More Thrills than Skills – A Half-life in Journalism, Part 21

Over the next few weeks, is to publish, each weekday, extracts from the memoirs of Scottish war correspondent, Paul Harris. ‘More Thrills than Skills: A Half-life in Journalism’, is being scheduled for publication next year.

Soon, Jeremy Thompson arrives and I am, of course, now a back number in the glamorous world of broadcasting. He is generous in his thanks for what I’ve done for Sky but that’s it. There is a full crew on the scene, a star broadcaster and no room left for yours truly and his breathless style of reporting. I’m not really bothered. The best of the story has now been and gone in my view.

But I can afford to be generous. I take Sky and WTN (Worldwide Television News) up to meet the Kleebs. They put on their usual star performance. Robert Kleeb has a great way with words from his isolated villa with the volcano spewing ash behind him. He refuses to believe the prophets of doom.

He says the scientists at the Volcano Observatory are “academic whores”. He dismisses the credentials of the earnest vulcanologist and Head Scientist at the Montserrat Volcano Obervatory.

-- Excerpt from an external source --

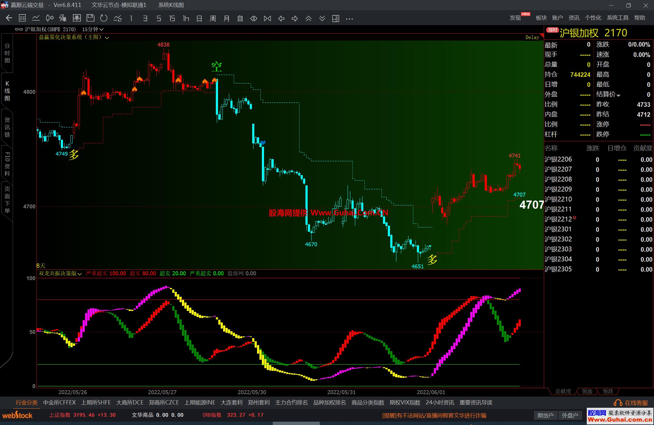Switch to the 分时图 side tab
654x425 pixels.
[7, 53]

The Kleebs are amongst the rather more recent of immigrants. In 1493, Columbus sighted this lush, tropical island and called it Montserrat because it reminded him of the landscape surrounding the monastery of Montserrat in his native land of Spain. Today, they call this the Emerald Isle of the Caribbean after the settlers who came later.

In 1632, the English governor, Sir Thomas Warner, ordered the tiresome dissident Irish living on nearby St Kitts to colonise Montserrat for England and the island soon became renowned as a refuge for persecuted Irish Catholics from other English colonies.

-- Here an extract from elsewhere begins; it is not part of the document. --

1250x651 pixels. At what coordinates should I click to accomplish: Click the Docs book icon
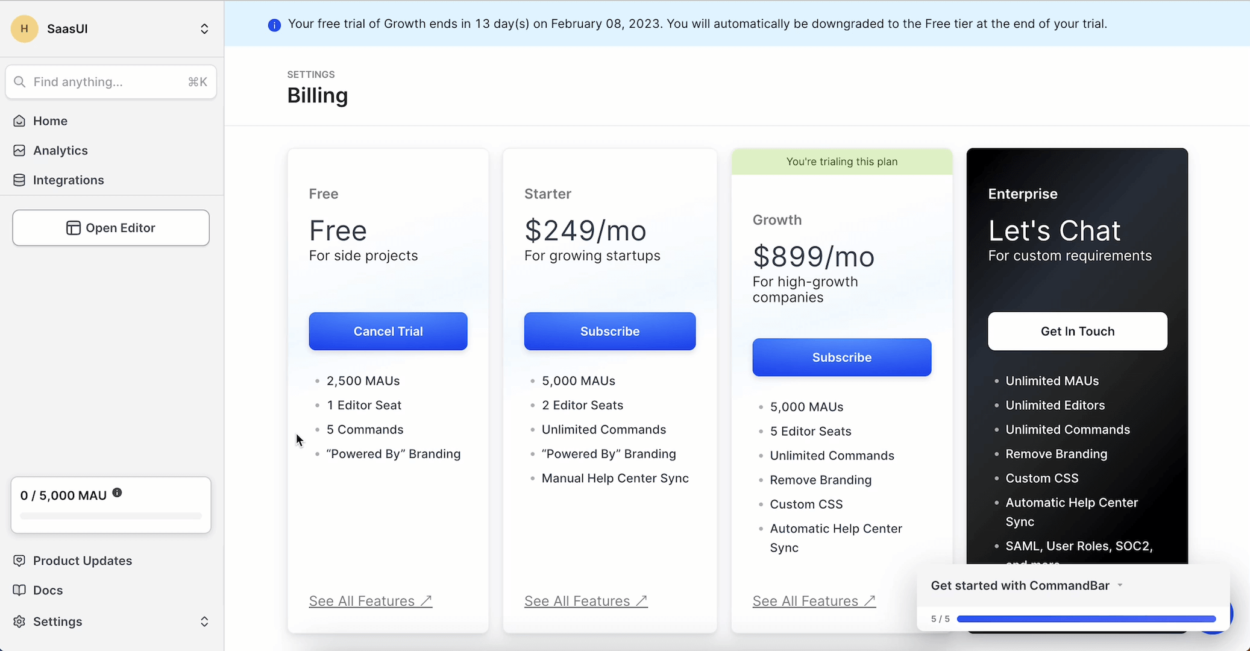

The evidence of this Irish diaspora is everywhere. Irish shamrocks adorn Government House and the cannons on the foreshore of the now abandoned capital of Plymouth. The flag and crest bear a lady – Erin – with a cross and a harp.

St Patrick’s Day is celebrated with an open air fete.

The names of the estates, villages and heights are pure Irish: St Patrick’s, Fergus Mountain, Kinsale, Galway’s, Cork Hill, Sweeney’s, O’Garro’s and Galloway.

Montserrat enjoys an extraordinary and unique Afro-Irish culture; a curiously integrated mixture of the cultures of the Caribbean slave and the Irish settler. It is intriguing to hear a black Monserratian ending a sentence, “at all, at all”.